Testo estratto
..........
Foto di donne in costume da bagno, mentre cucinano in cucina o si rilassano sul divano, immortalate di nascosto e poi condivise senza il loro consenso. Non in un cassetto segreto o in qualche archivio privato, ma alla luce del sole su Facebook, in uno spazio pubblico che raccoglieva decine di migliaia di iscritti.

È questa la storia che ha richiamato l'attenzione delle notizie di cronaca sul gruppo “Mia Moglie”, chiuso da Meta dopo un’ondata di segnalazioni da parte di utenti indignati. La motivazione ufficiale fornita dalla società di Mark Zuckerberg è chiara: “Violazione delle policy contro lo sfruttamento sessuale di adulti”.

Il gruppo contava oltre 30 mila iscritti, per la quasi totalità uomini, che si scambiavano foto intime delle proprie mogli — o presunte tali — all’insaputa delle dirette interessate, e ovviamente senza il loro consenso.

Un archivio costruito sulla violazione della fiducia, trasformato in palcoscenico per approvazione e complicità maschile. Una vicenda che assume contorni ancora più inquietanti se letta nel contesto delle ultime settimane, quando altre violazioni della privacy hanno conquistato le cronache, come la pubblicazione online delle immagini private sottratte a un sistema di videosorveglianza che ritraevano il conduttore Stefano De Martino e la compagna.
..........
Record forniti
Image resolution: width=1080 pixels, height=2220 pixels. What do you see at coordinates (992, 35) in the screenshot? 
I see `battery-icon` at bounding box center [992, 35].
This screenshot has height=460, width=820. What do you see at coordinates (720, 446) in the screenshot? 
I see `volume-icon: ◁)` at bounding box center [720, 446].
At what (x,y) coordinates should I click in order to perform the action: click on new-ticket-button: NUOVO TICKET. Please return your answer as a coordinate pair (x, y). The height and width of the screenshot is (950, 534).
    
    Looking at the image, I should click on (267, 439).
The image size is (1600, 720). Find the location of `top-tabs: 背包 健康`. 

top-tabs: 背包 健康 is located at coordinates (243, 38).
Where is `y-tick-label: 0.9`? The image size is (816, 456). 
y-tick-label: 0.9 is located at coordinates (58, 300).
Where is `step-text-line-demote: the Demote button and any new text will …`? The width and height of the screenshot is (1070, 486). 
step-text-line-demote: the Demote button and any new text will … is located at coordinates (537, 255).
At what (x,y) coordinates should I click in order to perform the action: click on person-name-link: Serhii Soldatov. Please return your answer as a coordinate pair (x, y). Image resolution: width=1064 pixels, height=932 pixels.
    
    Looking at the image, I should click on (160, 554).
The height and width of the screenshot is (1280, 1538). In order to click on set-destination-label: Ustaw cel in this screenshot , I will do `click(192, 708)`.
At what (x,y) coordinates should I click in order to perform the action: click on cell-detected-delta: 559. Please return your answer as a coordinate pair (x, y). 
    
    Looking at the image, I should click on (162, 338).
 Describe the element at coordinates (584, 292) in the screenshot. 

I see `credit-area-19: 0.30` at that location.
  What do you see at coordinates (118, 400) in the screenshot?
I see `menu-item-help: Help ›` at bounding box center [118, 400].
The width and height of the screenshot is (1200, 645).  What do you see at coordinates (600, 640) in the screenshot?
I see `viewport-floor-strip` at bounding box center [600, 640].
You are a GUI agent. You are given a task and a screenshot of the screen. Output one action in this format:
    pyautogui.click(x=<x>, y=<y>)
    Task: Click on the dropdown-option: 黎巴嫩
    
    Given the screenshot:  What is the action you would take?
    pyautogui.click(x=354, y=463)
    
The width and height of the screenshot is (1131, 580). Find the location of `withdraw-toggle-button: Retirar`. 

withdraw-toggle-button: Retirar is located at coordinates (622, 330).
..........
Istruzioni
**1)** Ricopia il testo sul gruppo “Mia Moglie” cominciando da “Il gruppo contava” e proseguendo fino a “ovviamente senza il loro consenso.”.
**2)** Prosegui il testo sul gruppo “Mia Moglie” a partire dal punto in cui termina.
I record provengono da un'altra fonte.

Risposte in ordine
**1)**
Il gruppo contava oltre 30 mila iscritti, per la quasi totalità uomini, che si scambiavano foto intime delle proprie mogli — o presunte tali — all’insaputa delle dirette interessate, e ovviamente senza il loro consenso.

**2)**
Il faro sul gruppo Mia Moglie si è acceso grazie a “No justice no peace”, un’organizzazione no profit che sul proprio profilo Instagram aveva lanciato la denuncia più netta: “Oltre 32.000 uomini hanno creato un gruppo Facebook dove condividono foto intime delle proprie mogli senza il loro consenso, cercando approvazione e complicità in questa violenza”. Da qui l’appello: segnalare il gruppo a Meta, in massa, fino a costringere la piattaforma a intervenire.

La pagina Mia Moglie è stata così inondata di commenti indignati, accuse di pornografia non consensuale, violazione della privacy, richieste di chiusura immediata. “Questa è una palese forma di abuso, pornografia non consensuale e misoginia sistemica. Chi partecipa a questo scempio è complice di un crimine” ha scritto ancora l’associazione, mentre altri utenti dichiaravano di aver già sporto denuncia alla Polizia Postale.

Di fronte alle pressioni, Meta ha infine spento l’interruttore al gruppo: “Non consentiamo contenuti che minacciano o promuovono violenza sessuale, abusi sessuali o sfruttamento sessuale sulle nostre piattaforme. Se veniamo a conoscenza di contenuti che incitano o sostengono lo stupro, possiamo disabilitare gruppi e account e condividere queste informazioni con le forze dell’ordine”, ha dichiarato un portavoce.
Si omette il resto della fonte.